It appears from these results that—

(1) When κ, the coefficient of magnetization, is very small, whether positive or negative, the induced magnetization is nearly equal to the magnetizing force multiplied by κ, and is almost independent of the form of the body. (2) When κ is a large positive quantity, the magnetization depends principally on the form of the body, and is almost independent of the precise value of κ, except in the case of a longitudinal force acting on an ovoid so elongated that Nκ is a small quantity though κ is large.

(3) If the value of κ could be negative and equal to ${\displaystyle {\frac {1}{4\pi }}}$ we should have an infinite value of the magnetization in the case of a magnetizing force acting normally to a flat plate or disk. The absurdity of this result confirms what we said in Art. 428.

Hence, experiments to determine the value of κ may be made on bodies of any form provided κ is very small, as it is in the case of all diamagnetic bodies, and all magnetic bodies except iron, nickel, and cobalt.

If, however, as in the case of iron, κ is a large number, experiments made on spheres or flattened figures are not suitable to determine κ; for instance, in the case of a sphere the ratio of the magnetization to the magnetizing force is as 1 to 4.22 if κ = 30, as it is in some kinds of iron, and if K were infinite the ratio would be as 1 to 4.19, so that a very small error in the determination of the magnetization would introduce a very large one in the value of κ.

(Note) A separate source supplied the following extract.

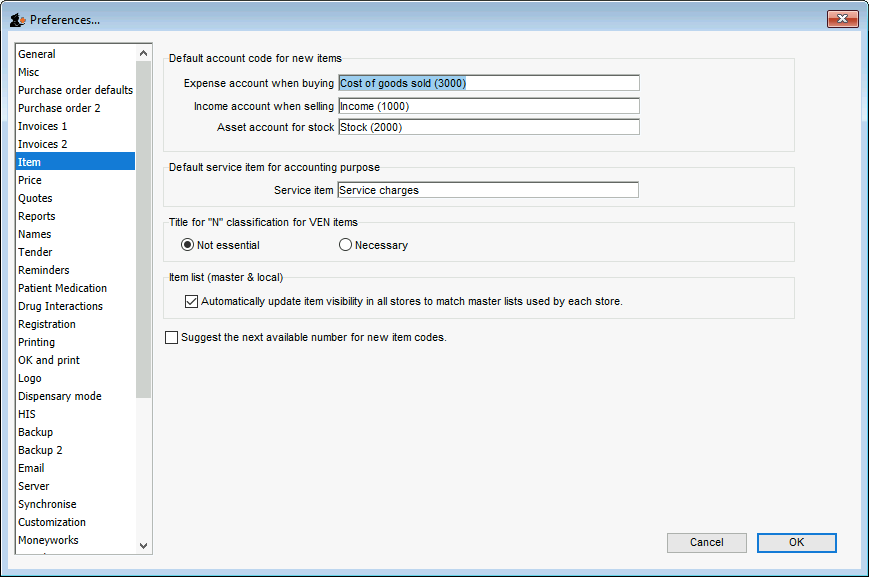The height and width of the screenshot is (577, 869).
Task: Go to Dispensary mode settings
Action: click(60, 396)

But if we make use of a piece of iron in the form of a very elongated ovoid, then, as long as Nκ is of moderate value com pared with unity, we may deduce the value of κ from a determination of the magnetization, and the smaller the value of N the more accurate will be the value of κ.

In fact, if Nκ be made small enough, a small error in the value of N itself will not introduce much error, so that we may use any elongated body, such as a wire or long rod, instead of an ovoid.

We must remember, however, that it is only when the product Nκ is small compared with unity that this substitution is allowable. In fact the distribution of magnetism on a long cylinder with flat ends does not resemble that on a long ovoid, for the free mag netism is very much concentrated towards the ends of the cylinder, whereas it varies directly as the distance from the equator in the case of the ovoid.

The distribution of electricity on a cylinder, however, is really comparable with that on an ovoid, as we have already seen, Art. 152. These results also enable us to understand why the magnetic moment of a permanent magnet can be made so much greater when the magnet has an elongated form. If we were to magnetize a disk with intensityI in a direction normal to its surface, and then leave it to itself, the interior particles would experience a constant demagnetizing force equal to 4πI, and this, if not sufficient of itself to destroy part of the magnetization, would soon do so if aided by vibrations or changes of temperature.

If we were to magnetize a cylinder transversely the demagnetizing force would be only 2πI.

If the magnet were a sphere the demagnetizing force would be ${\displaystyle {\frac {4}{3}}\pi I}$.

In a disk magnetized transversely the demagnetizing force is ${\displaystyle \pi ^{2}{\frac {a}{c}}I}$, and in an elongated ovoid magnetized longitudinally it is least of all, being ${\displaystyle 4\pi {\frac {a^{2}}{c^{2}}}I\log {\frac {2c}{a}}}$.

Hence an elongated magnet is less likely to lose its magnetism than a short thick one.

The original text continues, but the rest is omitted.